Valle Savio
E45, rimossi diversi cantieri. La guida notturna rimane un incubo
L'installazione dei piloni per la guida a distanza assume i contorni di una beffa
In viaggio da Cesena verso Perugia. Sette i tratti con cambio di carreggiata. Il new jersey incombe su chi è al volante. Vietato avere l’auto in panne
Meno cantieri, ma la strada rimane ad alto rischio
La situazione è migliorata. Bisogna dirlo e pure scriverlo. Giovedì scorso, nel viaggio tra Cesena e Perugia abbiamo contato sette cantieri aperti. Sono molti di meno rispetto alla ventina che si contava fino a poco tempo fa. Anas lo scrive ormai tutti i giorni. Parla di riaperture di tratti, degli investimenti di decine di milioni di euro messi in campo per migliorare le condizioni di una strada che, occorre pure dire anche questo e scriverlo, rimane ad alto rischio.

La guida notturna è un incubo
Di giorno ancora ci si salva, anche se i restringimenti di corsia e i cambi di carreggiata sono numerosi, poco segnalati e spesso arrivano all’improvviso. Poi va detto della guida notturna. Si rasenta l’incubo. Le strettoie sono difficili da percorrere e il new jersey che spesso si sfiora a destra o a sinistra rimane una minaccia per chi si vede costretto a percorrerla. Basta pensare a cosa potrebbe accadere se a un automobilista si dovesse fermare l’auto, fatto per nulla improbabile. L’unica sarebbe uscirne subito e saltare oltre le barriere. Per non parlare degli autogrill. Molti chiudono i battenti tra le 21 e le 22. Se uno avesse qualche bisogno urgente, diventa problematico trovare soluzioni.
I cantieri nel dettagli: il primo tra San Vittore e San Carlo. Riaperto il viadotto del Fornello, un tormentone per anni
Nel dettaglio, da Cesena verso l’Umbria, si incontra subito un cantiere a San Vittore fino all’uscita successiva di San Carlo. Poi di nuovo, tra Borello sud e Bivio Montegelli c’è un cambio di carreggiata per circa cinque chilometri. Di positivo si incontra il ripristino dell’uscita di Mercato Saraceno, chiusa dall’alluvione e dalle frane del maggio 2023. Riaperta in entrambi i sensi di marcia la galleria di Quarto per la quale sono stati spesi 36 milioni di euro (cfr pezzo al link qui sotto). Dopo Quarto c’è un restringimento di carreggiata che dura chilometri. Qui è da notare che il limite di velocità viene indicato sempre ai 90 chilometri orari. Al viadotto del Fornello, autentico tormentone per anni, si incrocia una bella novità: è del tutto rinnovato.

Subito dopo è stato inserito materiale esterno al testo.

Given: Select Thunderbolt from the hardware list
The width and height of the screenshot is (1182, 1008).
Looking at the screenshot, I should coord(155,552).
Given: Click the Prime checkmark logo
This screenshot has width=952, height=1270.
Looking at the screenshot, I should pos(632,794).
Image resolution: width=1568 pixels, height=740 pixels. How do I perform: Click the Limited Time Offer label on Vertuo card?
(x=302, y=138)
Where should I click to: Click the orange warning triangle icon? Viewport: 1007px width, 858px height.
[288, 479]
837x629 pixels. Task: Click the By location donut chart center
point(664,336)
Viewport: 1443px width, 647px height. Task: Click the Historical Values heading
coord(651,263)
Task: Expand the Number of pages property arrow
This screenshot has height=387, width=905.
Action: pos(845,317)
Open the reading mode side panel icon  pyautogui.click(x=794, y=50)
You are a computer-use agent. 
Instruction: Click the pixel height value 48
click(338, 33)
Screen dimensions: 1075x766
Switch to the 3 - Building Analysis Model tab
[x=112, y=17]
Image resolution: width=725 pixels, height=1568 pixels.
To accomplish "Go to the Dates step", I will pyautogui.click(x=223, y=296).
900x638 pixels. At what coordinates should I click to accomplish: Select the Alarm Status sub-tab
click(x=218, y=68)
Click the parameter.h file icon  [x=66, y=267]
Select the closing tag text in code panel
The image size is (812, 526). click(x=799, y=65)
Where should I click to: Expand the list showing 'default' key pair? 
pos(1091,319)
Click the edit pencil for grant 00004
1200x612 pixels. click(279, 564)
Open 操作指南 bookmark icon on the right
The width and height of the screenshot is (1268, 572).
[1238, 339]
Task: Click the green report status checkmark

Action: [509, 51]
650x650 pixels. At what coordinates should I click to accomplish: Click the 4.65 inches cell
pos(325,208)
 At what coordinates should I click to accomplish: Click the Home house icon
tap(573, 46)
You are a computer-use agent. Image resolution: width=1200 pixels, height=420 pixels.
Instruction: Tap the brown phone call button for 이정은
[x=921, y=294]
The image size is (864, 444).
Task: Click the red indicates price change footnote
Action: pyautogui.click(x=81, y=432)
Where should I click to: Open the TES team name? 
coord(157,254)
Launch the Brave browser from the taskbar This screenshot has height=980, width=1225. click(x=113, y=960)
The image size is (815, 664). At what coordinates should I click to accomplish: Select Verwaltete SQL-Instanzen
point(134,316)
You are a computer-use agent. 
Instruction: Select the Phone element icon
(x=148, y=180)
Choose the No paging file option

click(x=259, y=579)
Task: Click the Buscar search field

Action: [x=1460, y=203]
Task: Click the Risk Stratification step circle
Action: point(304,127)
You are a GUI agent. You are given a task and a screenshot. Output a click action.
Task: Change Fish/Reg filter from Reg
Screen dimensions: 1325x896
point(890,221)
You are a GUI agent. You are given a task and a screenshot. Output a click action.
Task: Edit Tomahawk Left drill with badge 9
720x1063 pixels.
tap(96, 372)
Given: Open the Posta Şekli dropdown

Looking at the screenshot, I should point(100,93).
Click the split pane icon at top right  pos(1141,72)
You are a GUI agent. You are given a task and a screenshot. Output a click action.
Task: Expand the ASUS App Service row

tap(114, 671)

Sempre complicato tra Canili e Sansepolcro
Sempre durissimo da percorrere rimane il tratto oltre Verghereto, da Canili, in direzione di Sansepolcro. Per numerosi chilometri la strada si restringe. Si viaggia in doppio senso su un’unica carreggiata. Ci sono continui restringimenti. Il new jersey incombe su chi guida. Questo accade anche dopo l’uscita di Valsavignone e nella galleria Pieve Santo Stefano, prima di Sansepolcro nord.
L’ultimo cantiere è a Città di Castello
Infine abbiamo incontrato un altro cambio di carreggiata all’uscita di Città di Castello sud, con il limite che cambia dai 110 ai 40, ma non in corrispondenza del cantiere.
Guida senza pilota? Quasi una beffa
Su una strada così non ci si può distrarre un solo attimo, anche se lo spettacolo della natura lo meriterebbe, come la foto qui sotto mostra molto bene. I miglioramenti sono evidenti, tuttavia permangono le criticità, specie per la guida di notte. Appare abbastanza fuori luogo l’installazione dei piloni a bordo strada, per diversi chilometri, per la guida senza pilota. È verissimo che bisogna guardare al futuro, ma su un’arteria del genere oggi suona quasi come una beffa.